Die rechtspopulistische AfD behauptet, die Härtefallkommission entwickele sich zu einer – Zitat – „Superrevisionsinstanz für Ausländer ohne Aufenthaltsrecht“, und sie argumentiert mit dem Begriff der vollziehbaren Ausreisepflicht. Sie unterschlägt dabei – sehr bewusst, wie ich denke –, dass dies ein verwaltungsrechtlicher Begriff ist, der eben nicht bedeutet, dass vollziehbar Ausreisepflichtige in jedem Fall tatsächlich zur Ausreise verpflichtet sind.

Das Aufenthaltsrecht nennt zahlreiche Gründe, die zu einer Aussetzung der Ausreisepflicht führen.

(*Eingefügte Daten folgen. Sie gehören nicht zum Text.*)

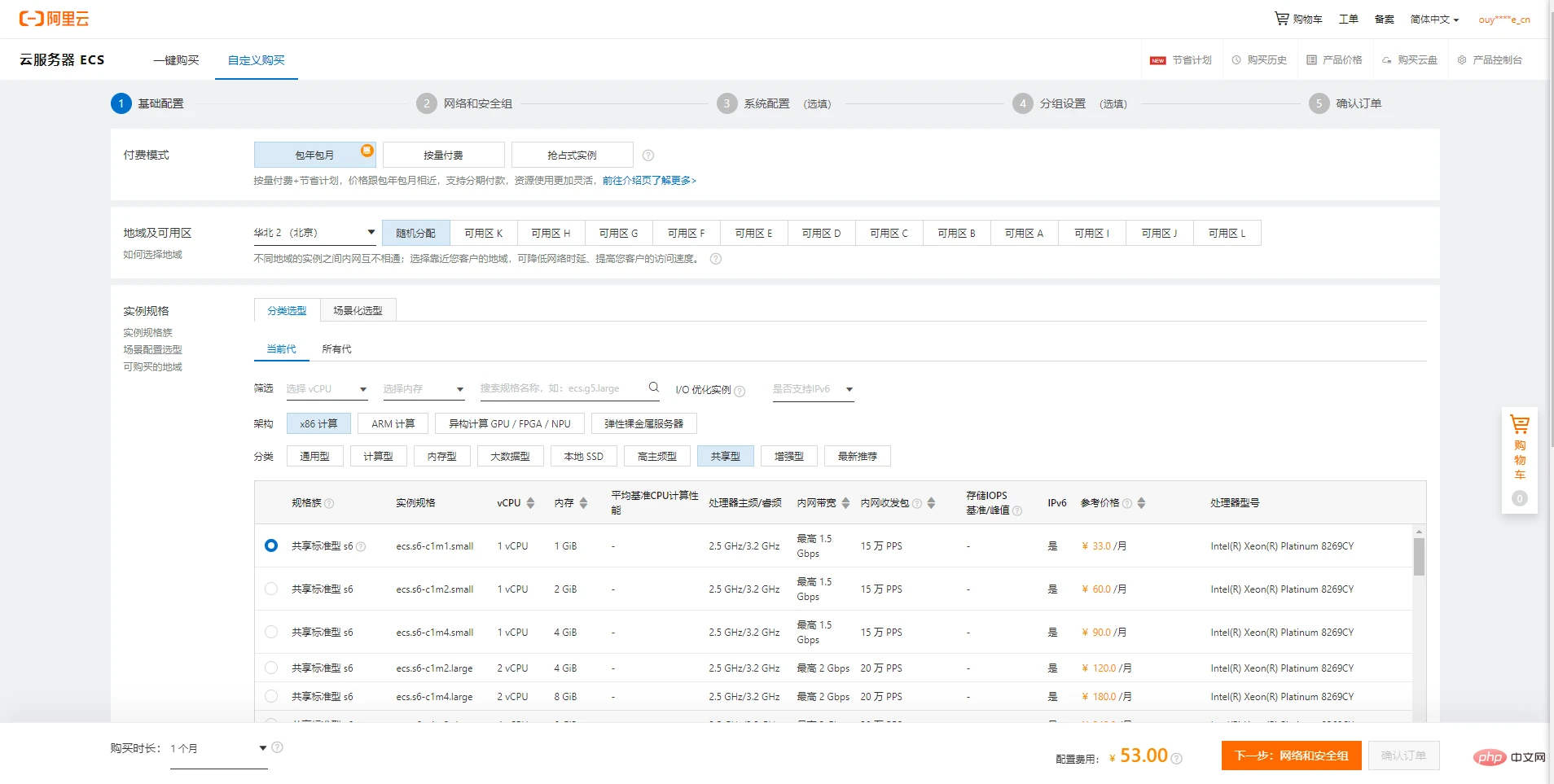This screenshot has width=1554, height=784.
Task: Select ecs.s6-c1m4.small radio button
Action: coord(271,632)
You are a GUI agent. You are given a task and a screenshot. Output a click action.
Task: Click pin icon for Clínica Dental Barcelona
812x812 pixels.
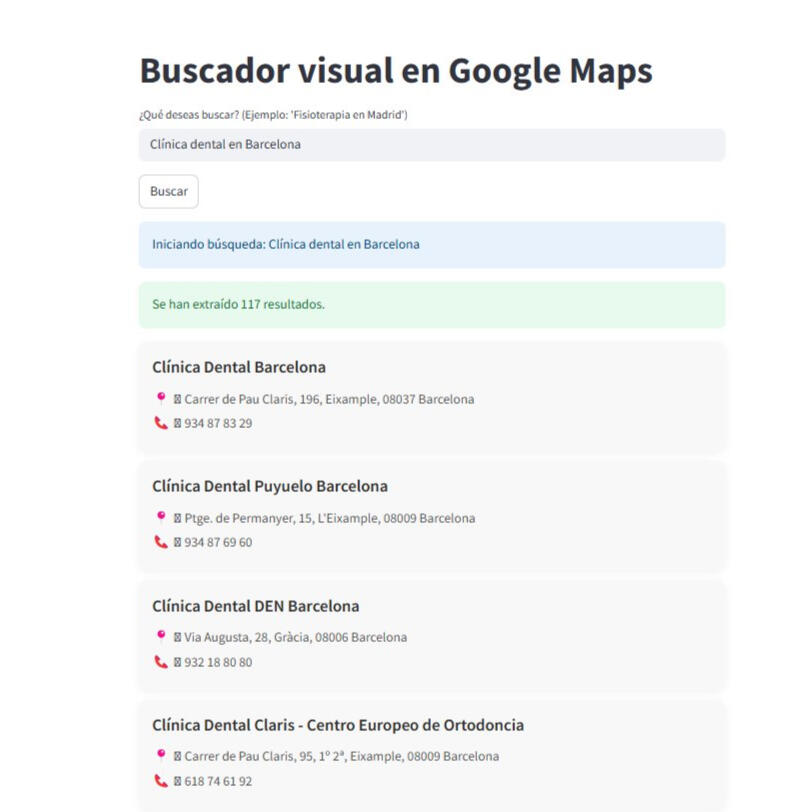click(160, 398)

Das bedeutet, dass viele Menschen mit einer Duldung zwar weiterhin im Verwaltungsrecht als vollziehbar ausreisepflichtig gelten, aber ihr Aufenthalt – beispielsweise aus gesundheitlichen oder familiären Gründen oder weil jemand eine Berufsausbildung absolviert – dennoch legal ist.

Meine Damen und Herren, ich hoffe deutlich gemacht zu haben, dass dieser vorliegende sogenannte Gesetzentwurf nichts weiter ist als eine Ansammlung rechtspopulistischer Hetze, mit dem Ziel, die Arbeit der Härtefallkommission zu verunglimpfen.

(Beifall DIE LINKE)

Dieser Gesetzentwurf ist also nicht nur schlecht gemacht, sondern auch schlecht gedacht und abzulehnen.

(Beifall DIE LINKE)

Ich möchte zum Schluss, meine Damen und Herren, den Mitgliedern der Härtefallkommission im Namen meiner Fraktion sehr herzlich für ihre Arbeit danken,

(Zwischenruf Abg. Brandner, AfD: Corinna Herold! Ja, sehr schön! Danke schön!)

(Beifall AfD)

dafür, dass sie sich für jeden – ich weiß nicht, wie viele Fälle an diese Dame herangetragen werden – an sie herangetragenen Fall viel Zeit nehmen und sich für die Menschen einsetzen und nicht gegen sie. Vielen, vielen Dank.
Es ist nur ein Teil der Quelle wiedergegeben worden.